# Antler treats???



## Cookie_chihuahua (Mar 17, 2015)

Good or bad for using as a dental treat? Do you guys have any experience with it?


----------



## Huly (Mar 5, 2012)

My crew loves them esp the Redbones. I order from Acadia Antlers. Another big hit is the small Moose Balls. Sonny loves to play with it then eat it. 

Now an awesome chi bone is duck or chicken feet. My crew goes nuts for those


----------



## susan davis (Mar 25, 2011)

Antlers MAY be too 'hard' for little chihuahuas. Our sheltie broke a tooth on one years ago. Just watch and see. I like bully sticks better.


----------



## Guest (Oct 1, 2016)

My pups loved bully sticks, but as expensive as they are they did not last long enough!

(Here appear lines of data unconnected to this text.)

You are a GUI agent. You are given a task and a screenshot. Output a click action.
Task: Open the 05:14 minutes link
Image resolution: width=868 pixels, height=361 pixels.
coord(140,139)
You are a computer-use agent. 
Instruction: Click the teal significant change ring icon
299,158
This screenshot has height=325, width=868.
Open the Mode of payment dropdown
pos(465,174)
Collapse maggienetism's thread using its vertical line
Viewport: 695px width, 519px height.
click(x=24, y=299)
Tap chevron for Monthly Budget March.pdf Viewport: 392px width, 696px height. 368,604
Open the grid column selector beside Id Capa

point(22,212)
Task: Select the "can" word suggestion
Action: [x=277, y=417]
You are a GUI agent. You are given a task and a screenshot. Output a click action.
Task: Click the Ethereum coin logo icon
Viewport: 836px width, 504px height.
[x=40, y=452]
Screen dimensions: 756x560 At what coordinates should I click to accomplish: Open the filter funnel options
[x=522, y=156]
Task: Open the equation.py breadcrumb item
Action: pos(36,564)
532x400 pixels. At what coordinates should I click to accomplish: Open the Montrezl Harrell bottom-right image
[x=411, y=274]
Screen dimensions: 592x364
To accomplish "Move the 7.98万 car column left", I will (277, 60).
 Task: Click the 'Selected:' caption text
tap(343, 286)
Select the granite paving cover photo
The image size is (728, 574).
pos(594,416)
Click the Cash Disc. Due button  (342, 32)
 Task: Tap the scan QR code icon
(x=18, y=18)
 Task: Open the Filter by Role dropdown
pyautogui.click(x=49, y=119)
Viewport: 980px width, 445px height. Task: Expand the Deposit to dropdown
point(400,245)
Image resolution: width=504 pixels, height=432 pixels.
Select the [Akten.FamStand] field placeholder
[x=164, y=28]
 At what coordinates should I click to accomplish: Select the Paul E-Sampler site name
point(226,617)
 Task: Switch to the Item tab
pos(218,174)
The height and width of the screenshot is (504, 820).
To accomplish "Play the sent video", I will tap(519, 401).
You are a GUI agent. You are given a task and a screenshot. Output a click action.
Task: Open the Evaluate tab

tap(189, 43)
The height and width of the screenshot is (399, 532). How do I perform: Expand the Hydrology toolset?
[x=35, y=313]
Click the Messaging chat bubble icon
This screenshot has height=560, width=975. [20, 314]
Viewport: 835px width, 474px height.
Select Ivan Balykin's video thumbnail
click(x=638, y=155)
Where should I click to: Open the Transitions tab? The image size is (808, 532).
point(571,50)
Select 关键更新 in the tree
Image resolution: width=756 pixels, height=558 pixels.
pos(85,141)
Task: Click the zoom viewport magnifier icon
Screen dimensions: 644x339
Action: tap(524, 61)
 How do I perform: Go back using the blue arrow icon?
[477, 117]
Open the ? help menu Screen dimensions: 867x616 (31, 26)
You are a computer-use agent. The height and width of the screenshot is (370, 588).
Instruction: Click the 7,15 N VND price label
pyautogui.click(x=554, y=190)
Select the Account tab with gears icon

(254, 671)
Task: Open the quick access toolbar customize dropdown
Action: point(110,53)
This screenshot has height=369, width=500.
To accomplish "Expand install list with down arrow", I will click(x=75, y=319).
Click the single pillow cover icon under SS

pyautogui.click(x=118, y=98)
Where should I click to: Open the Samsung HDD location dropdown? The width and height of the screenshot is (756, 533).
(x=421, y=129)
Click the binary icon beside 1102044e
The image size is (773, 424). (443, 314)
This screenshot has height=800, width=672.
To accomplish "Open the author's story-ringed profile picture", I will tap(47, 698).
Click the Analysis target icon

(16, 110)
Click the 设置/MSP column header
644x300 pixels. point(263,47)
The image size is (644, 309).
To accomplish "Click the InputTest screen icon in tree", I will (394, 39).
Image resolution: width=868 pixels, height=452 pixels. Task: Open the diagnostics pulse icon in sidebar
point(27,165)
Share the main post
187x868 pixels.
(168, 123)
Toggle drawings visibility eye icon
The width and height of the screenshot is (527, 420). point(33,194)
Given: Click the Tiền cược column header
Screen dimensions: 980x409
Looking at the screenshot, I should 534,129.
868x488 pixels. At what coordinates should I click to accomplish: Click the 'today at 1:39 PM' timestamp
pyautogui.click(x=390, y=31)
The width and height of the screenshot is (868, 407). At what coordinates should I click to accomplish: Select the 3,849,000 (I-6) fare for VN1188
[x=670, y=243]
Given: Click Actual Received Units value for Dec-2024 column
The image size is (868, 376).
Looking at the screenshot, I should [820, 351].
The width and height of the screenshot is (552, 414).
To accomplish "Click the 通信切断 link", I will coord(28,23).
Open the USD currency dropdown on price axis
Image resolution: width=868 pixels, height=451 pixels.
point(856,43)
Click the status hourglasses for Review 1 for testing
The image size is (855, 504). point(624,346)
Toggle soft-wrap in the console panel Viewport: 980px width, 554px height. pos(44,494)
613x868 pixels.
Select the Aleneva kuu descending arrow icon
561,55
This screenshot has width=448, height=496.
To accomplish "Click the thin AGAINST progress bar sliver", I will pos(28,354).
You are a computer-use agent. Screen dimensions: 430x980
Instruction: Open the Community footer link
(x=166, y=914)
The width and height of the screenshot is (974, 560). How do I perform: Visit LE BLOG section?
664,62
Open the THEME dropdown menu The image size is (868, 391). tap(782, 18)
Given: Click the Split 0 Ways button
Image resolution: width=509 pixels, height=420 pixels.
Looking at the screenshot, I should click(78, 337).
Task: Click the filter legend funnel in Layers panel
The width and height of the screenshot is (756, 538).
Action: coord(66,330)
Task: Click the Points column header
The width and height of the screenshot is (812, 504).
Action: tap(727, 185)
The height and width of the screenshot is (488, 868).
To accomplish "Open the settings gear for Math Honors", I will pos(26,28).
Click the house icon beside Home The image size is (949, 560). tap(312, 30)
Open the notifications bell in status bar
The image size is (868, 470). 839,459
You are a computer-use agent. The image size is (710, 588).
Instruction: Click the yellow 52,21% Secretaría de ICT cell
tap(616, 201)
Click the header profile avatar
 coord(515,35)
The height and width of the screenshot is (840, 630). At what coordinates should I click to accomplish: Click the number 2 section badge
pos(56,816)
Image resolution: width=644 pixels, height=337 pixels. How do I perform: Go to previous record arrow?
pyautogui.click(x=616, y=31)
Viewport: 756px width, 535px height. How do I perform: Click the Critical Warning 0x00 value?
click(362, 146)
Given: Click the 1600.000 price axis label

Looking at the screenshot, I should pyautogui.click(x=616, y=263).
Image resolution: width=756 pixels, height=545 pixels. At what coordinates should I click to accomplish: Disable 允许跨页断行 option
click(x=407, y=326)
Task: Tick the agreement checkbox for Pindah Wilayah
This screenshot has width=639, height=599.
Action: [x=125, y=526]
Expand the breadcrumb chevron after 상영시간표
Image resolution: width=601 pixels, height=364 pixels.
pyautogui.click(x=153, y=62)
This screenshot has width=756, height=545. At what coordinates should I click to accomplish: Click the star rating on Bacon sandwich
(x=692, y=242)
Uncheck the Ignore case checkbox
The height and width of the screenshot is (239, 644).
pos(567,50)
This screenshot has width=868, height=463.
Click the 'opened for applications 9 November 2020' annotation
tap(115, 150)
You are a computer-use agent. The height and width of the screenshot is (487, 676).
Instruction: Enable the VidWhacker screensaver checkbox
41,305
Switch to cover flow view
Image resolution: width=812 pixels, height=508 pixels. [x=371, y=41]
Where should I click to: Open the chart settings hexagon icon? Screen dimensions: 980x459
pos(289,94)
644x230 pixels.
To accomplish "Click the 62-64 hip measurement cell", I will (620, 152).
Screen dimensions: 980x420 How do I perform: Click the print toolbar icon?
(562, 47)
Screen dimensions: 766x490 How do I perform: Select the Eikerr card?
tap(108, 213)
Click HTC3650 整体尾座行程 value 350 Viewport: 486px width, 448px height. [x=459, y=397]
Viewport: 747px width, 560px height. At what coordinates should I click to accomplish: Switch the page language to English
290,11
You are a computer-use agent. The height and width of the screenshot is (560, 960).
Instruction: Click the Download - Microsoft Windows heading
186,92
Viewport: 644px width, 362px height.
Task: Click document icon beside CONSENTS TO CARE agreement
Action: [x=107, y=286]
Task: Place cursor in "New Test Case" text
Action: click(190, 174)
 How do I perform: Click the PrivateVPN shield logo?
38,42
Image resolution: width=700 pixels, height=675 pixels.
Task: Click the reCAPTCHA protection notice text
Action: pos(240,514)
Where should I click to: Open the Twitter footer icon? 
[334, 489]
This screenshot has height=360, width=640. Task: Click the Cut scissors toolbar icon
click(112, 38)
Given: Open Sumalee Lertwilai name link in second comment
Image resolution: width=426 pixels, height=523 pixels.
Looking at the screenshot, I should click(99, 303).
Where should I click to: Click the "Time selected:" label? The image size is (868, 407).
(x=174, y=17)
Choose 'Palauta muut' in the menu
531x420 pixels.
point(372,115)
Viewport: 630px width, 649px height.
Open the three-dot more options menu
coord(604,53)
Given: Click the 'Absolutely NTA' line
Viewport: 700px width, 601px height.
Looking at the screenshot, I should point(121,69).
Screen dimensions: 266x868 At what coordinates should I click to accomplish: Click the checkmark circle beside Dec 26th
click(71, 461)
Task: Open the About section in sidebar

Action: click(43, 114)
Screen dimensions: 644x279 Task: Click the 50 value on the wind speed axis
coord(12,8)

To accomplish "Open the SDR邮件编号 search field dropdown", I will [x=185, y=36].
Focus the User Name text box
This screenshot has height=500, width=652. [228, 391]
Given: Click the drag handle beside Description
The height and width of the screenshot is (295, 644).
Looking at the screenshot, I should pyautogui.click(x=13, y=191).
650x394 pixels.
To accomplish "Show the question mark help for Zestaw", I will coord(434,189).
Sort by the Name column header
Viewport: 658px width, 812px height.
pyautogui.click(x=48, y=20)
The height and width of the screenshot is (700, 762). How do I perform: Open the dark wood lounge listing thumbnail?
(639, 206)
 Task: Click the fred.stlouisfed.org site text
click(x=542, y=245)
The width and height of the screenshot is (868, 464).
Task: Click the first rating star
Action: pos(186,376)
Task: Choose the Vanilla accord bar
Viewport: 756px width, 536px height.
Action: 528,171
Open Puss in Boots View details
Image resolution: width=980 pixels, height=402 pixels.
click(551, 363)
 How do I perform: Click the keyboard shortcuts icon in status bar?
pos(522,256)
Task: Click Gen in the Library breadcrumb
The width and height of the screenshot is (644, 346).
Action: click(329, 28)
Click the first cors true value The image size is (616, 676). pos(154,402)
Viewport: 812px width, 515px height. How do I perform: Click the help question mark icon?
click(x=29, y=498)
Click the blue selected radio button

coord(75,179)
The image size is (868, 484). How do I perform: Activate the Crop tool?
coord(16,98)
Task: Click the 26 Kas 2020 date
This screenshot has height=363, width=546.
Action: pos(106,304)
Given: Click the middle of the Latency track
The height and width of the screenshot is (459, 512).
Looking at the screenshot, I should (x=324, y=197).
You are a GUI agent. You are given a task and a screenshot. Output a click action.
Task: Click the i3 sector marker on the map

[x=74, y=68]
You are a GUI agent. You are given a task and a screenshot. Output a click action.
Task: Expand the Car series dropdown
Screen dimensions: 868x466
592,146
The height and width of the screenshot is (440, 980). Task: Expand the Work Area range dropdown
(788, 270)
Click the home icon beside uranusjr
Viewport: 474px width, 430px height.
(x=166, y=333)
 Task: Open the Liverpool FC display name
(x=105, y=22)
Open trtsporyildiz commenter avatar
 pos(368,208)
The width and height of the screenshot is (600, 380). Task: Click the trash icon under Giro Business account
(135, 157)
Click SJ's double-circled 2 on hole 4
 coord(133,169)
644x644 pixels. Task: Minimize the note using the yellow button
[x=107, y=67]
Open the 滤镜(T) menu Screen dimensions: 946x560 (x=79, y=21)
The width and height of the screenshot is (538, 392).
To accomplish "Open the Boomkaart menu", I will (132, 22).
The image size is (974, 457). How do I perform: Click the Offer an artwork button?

Sent from my SM-G900V using Tapatalk


----------



## Kismet (Jun 18, 2014)

Chad sees a dental specialist Vet and her recommendation is that you should be able to bend a chew in your hands and if you can't then it's not suitable. For this reason I haven't used antlers but I know a number of people who do and their dogs love them.


----------



## Huly (Mar 5, 2012)

With Acadia Antlers they have different sizes and help you find the right size for your pup. They even give me tiny tiny ones for my rats to chew on.


----------



## Kismet (Jun 18, 2014)

Huly said:


> With Acadia Antlers they have different sizes and help you find the right size for your pup. They even give me tiny tiny ones for my rats to chew on.


That's fantastic! It makes me wish that I still had rats, I bet my girls would have loved to chew an antler.


----------



## Huly (Mar 5, 2012)

Kismet said:


> That's fantastic! It makes me wish that I still had rats, I bet my girls would have loved to chew an antler.


They love it and I think with the smalls size is very important for these as they are not as wide and as hard


----------